TANSU SARITAYLI
PARİS - Paris'te, 7-14 Ekim 2003 tarihleri arasında ünlü modacıların 2004 İlkbahar-Yaz kreasyonlarının tanıtıldığı defileler dizisinde, Türk markası "Dice Kayek" bir ilke daha imza attı.
Dice Kayek, Louvre Sarayı'nın bahçesinde bulunan ve önemli organizasyonların yapıldığı dev cam piramit "Le Carrousel du Louvre"daki açılış defilesini gerçekleştiren ilk Türk markası oldu. Christian Dior, Jean Paul Gaultier, John Galliano gibi isimlerle yine aynı podyumları paylaşan Dice Kayek, dünya modasında tutarlılıkla sürdürdüğü öncülüğünü bu defileyle bir kez daha gözler önüne serdi.
Son yıllarda düzenlediği birbirinden ilginç defilelerle büyük yankı uyandıran Dice Kayek, Kültür ve Turizm Bakanlığı için yürütülen Türkiye tanıtımı kampanyası kapsamında çekilen ve bu yıl Fransa'da en iyi reklam filmi seçilerek Licorne d'Or ödülünü alan İstanbul filminin müziklerini yapmış olan Burhan Öcal'ın özgün ritimleri eşliğinde, Paris'te modaseverlere, akıllardan uzun süre silinmeyecek anlar yaşattı.
Her defilesi alışılmışın dışında bir "performans" niteliğinde geçen Dice Kayek'in bu seferki teması "Işık"tı. Açılışın beyazlarla başladığı, ardından suya ait bütün renklerin, mavi ve yeşilin bütün tonlarının birbirini takip ettiği defilenin finali, Burhan Öcal'ın perküsyon ritmi eşliğinde uçuşan ipeklerle bezenmiş su perilerini andıran mankenlerin gösterisiyle tamamlandı.
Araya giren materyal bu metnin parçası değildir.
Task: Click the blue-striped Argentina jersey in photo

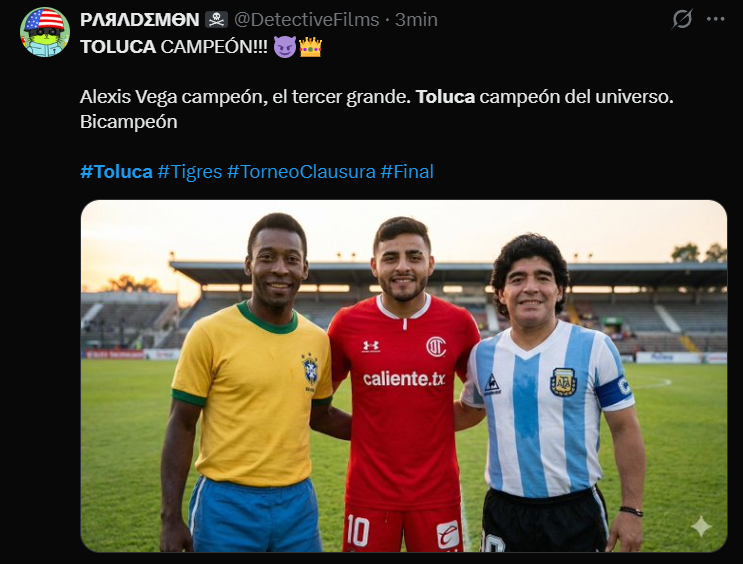Action: click(x=550, y=410)
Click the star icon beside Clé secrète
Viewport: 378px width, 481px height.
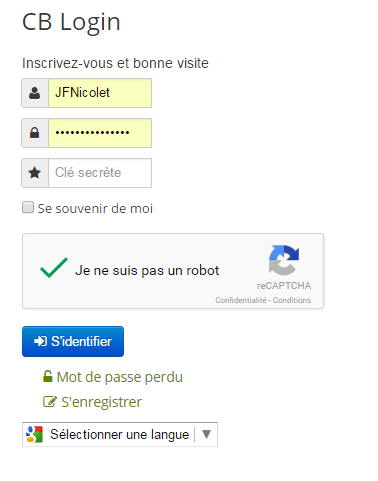(x=35, y=173)
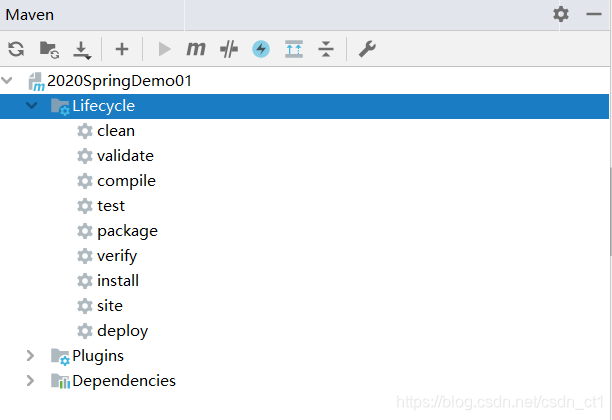Collapse all tree nodes icon
Screen dimensions: 612x420
pos(326,49)
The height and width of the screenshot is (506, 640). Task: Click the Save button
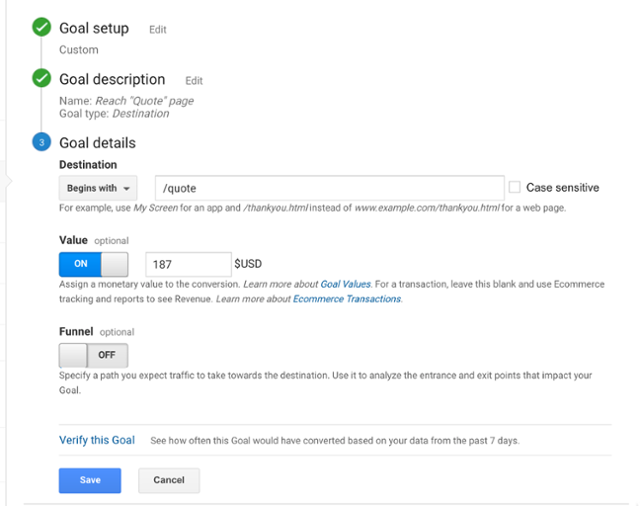[90, 480]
Bossa, koleksiyona hakim olan çok teknik poplin ve gabardin kumaşları Dice Kayek için özel olarak hazırladı. Bunun yanı sıra defilede ince jersey, ribana ve uzun kollu tişört kumaşlarının ipek şifonlarla ilginç kombinasyonu ile kullanılmış ceketler, etekler, pantolonlar, şortlar elbiseler yer aldı. Kıyafetlerde çokça kullanılan deniz meduzalarından esinlenilmiş kristallerle bezenmiş işlemelerse defilenin göz alıcı unsurlarını oluşturuyor.
Tasarımcılığını Ece Ege'nin, yöneticiliğini Ayşe Ege'nin üstlendiği Dice Kayek, 10 yıl gibi kısa bir süre içinde Avrupa'nın yanısıra Uzakdoğu ve Amerika pazarlarına da girerek, dünya moda piyasasında güçlü firmalarla rekabet edebilecek bir düzeye ulaştı. 21. Yüzyıl ile birlikte artık modanın tanımının da değişmekte olduğunu düşünen Dice Kayek, bu sistem içinde varolmak için kurumsallaşmanın kaçınılmaz olduğunun altını çiziyor ve Türkiye'nin de markalaşmaya önem vererek, bu konuda dünyaya hızlı bir şekilde ayak uydurmasının gerekliliği üstünde duruyor. Moda piyasasında gerçek başarıya ulaşmanın ise, tasarımın sermaye ve etkin pazarlama stratejisiyle birarada hareket etmesiyle ancak mümkün olabileceğinin altını çiziyor Ege kardeşler.